Dans les pays qui sont aujourd’hui sociaux-démocrates, où l’ont longtemps été, comme la Suède, la Norvège, la Finlande, l’Autriche ou les Pays-Bas, ce modèle a permis, et permet encore, de réduire le chômage et les inégalités, et d’approfondir la démocratie dans l’entreprise, sans que les considérables dépenses publiques qui l’organisent ne nuisent au dynamisme de l’économie de marché. Par exemple, le Danemark, dirigé aujourd’hui par les socio-démocrates et des alliés plus à gauche, a un niveau de dépenses publiques supérieur à celui de la France, ce qui ne l’empêche pas d’avoir un taux de chômage inférieur , une dette publique très basse, et une balance des paiements largement excédentaire.

En France, pays où l’État est, depuis des siècles, propriétaire d’une part importante de l’industrie, où les syndicats ouvriers sont restés très faibles, où l’extrême gauche n’a pas été discréditée par le terrorisme, où le parti communiste est resté longtemps dominant et où l’économie de marché a longtemps été présentée comme diabolique, la social-démocratie n’avait pas sa place, au moins dans le vocabulaire.
La crise de la mondialisation, qui aggrave les inégalités, approfondit le chômage, ruine les États et les institutions de protection sociale lui donnent une nouvelle vigueur.
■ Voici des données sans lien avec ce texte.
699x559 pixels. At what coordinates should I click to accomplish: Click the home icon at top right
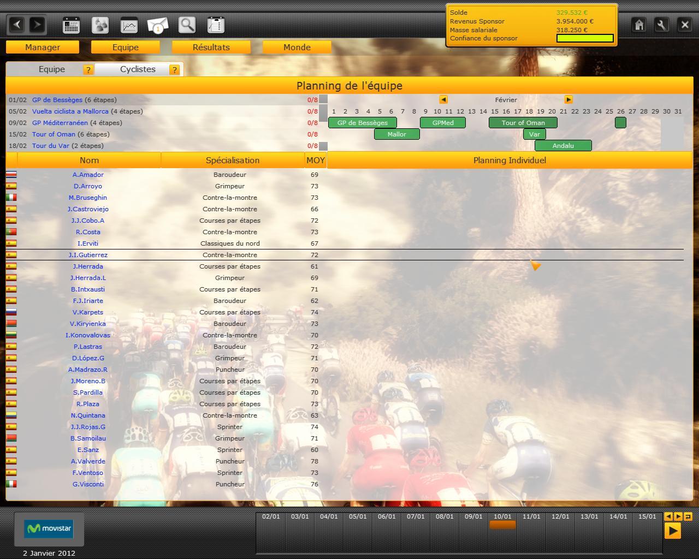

Mais les seuls outils de la négociation sociale, des transferts massifs, et d’une économie de marché florissante ne suffiront pas à répondre à ces défis. Ils sont en effet sans impact crédible sur l’environnement, la globalisation, d l’urbanisation, les transports, la solitude, le stress. Ils ne fournissent pas, en particulier, de réponses convaincantes aux questions posées par l’évolution des exigences pédagogiques et thérapeutiques, par la dynamique de l’identité nationale, et par les menaces posées par le numérique sur les libertés. Ils ne disent rien enfin de la façon de sauver la démocratie quand la mondialisation la bouscule et que l’idéologie individualiste la marginalise.
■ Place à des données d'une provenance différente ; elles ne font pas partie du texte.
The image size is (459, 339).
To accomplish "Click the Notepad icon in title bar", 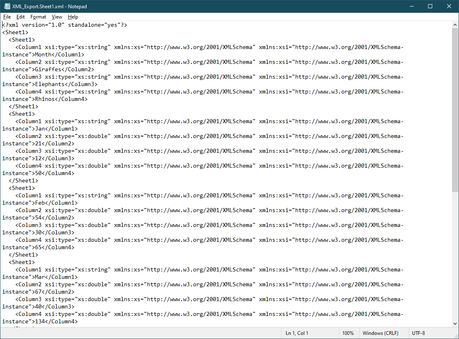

L’augmentation illimitée des dépenses publiques et les palabres des partenaires sociaux ne constituent donc plus l’alpha et l’oméga de l’action publique. Il faudra y introduire au moins deux idées neuves :
D’une part, chaque citoyen devra disposer, ici et maintenant, de plus de « bon temps ». Autrement dit, l’ambition suprême du politique devra etre de faire en sorte que chaque minute de la vie de chaque citoyen soit aussi pleine possible. Cela le conduira par exemple à accorder une importance majeure à l’amélioration des transports en commun, pour qu’ils deviennent un lieu de confort, où chacun pourrait y étudier, ou s’y distraire. Et aussi à considérer que l’objectif ultime de la société n’est pas de réduire la durée du travail, mais d’en améliorer le contenu pour que chacun y trouve un épanouissement personnel.
D’autre part, chaque génération devra considérer qu’il est de son intérêt de faire le bonheur des suivantes, parce que c’est aussi dans son intérêt. Cela conduira par exemple à faire de l’état un investisseur patient dans les secteurs de l’avenir, en particulier d’économies d’énergie, de santé et d’éducation ; cela mènera aussi à favoriser la stabilité et la loyauté des actionnaires à l’égard des autres parties prenantes de l’entreprise. Cela fera surgir enfin une nouvelle géopolitique, condition de la survie de la démocratie, qui, dans le cas de la France, l’amènera à considérer la construction d’une Europe et d’une Francophonie Fédérales comme des éléments essentiels du « bon temps », pour cette génération et les suivantes.